**Material for this task**

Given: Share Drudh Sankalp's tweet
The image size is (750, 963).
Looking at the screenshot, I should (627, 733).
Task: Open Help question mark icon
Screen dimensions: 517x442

--

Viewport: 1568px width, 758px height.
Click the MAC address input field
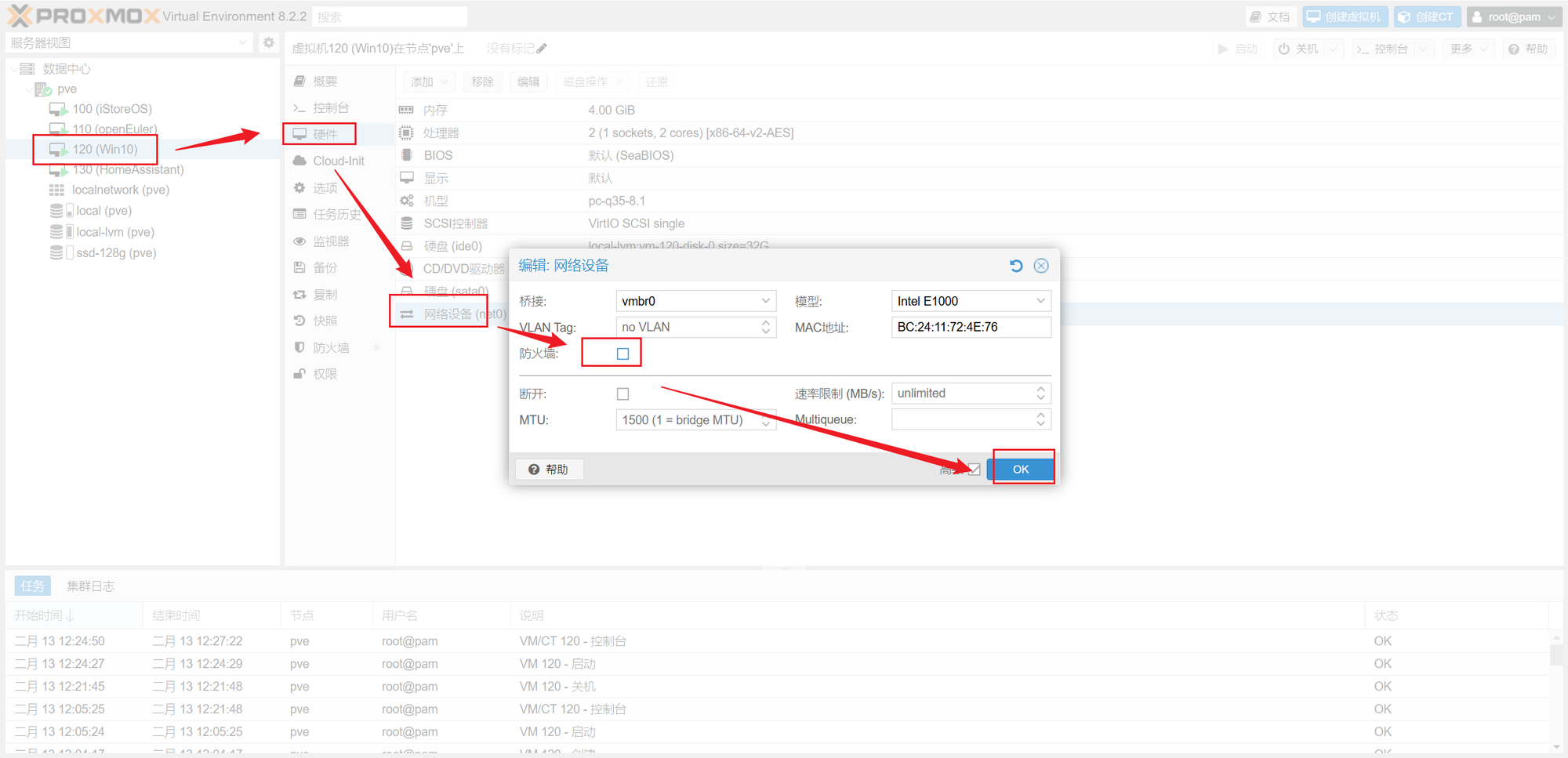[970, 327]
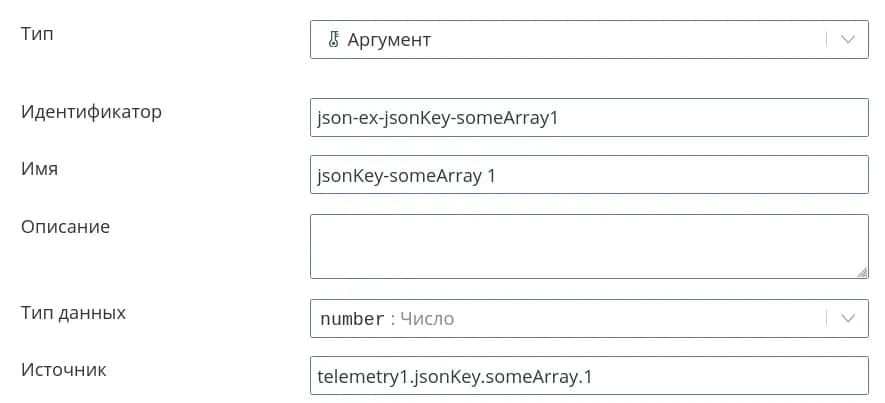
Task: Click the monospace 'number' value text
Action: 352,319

==

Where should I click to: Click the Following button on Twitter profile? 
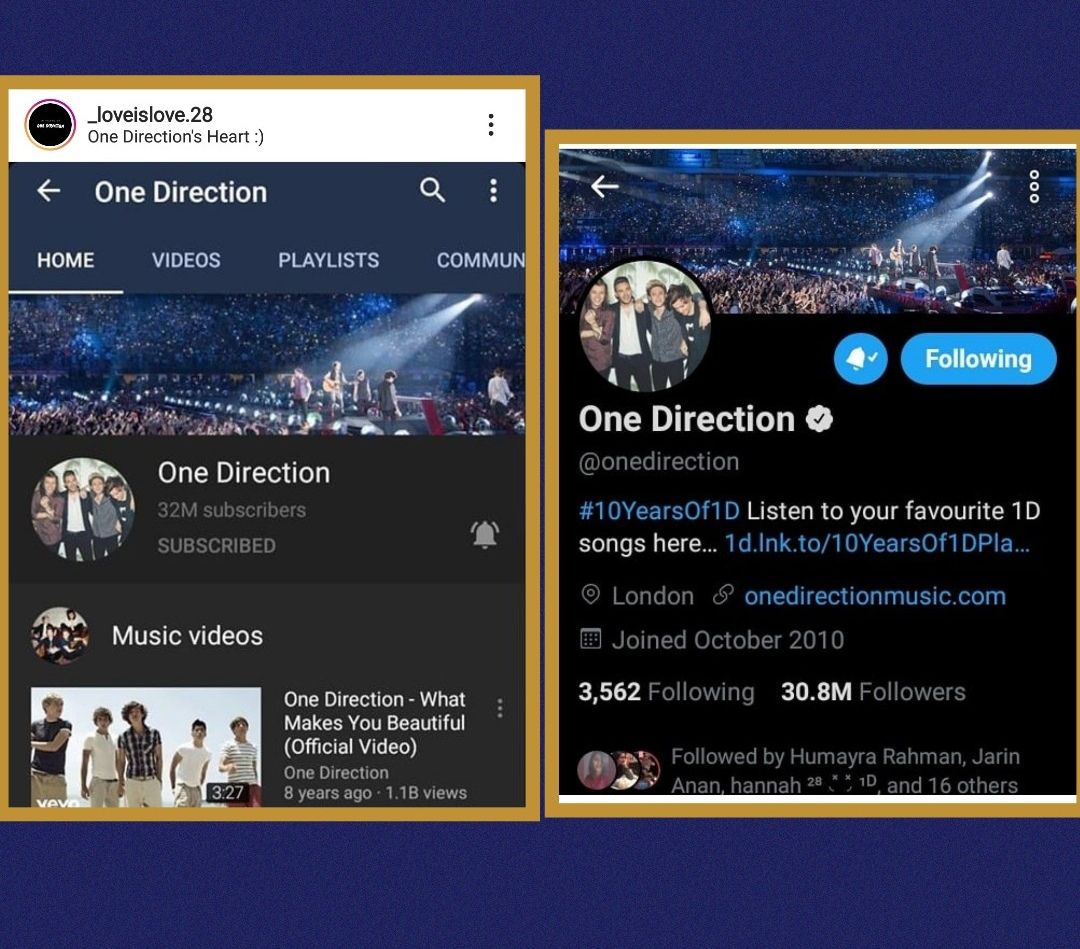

**Task directions**
In the entries above, the lines between the one holding "Task: Open Help question mark icon" and the one holding "Screen dimensions: 517x442", inclusive, are to be printed exactly as written, and those alone.

**Your solution**
Task: Open Help question mark icon
Screen dimensions: 517x442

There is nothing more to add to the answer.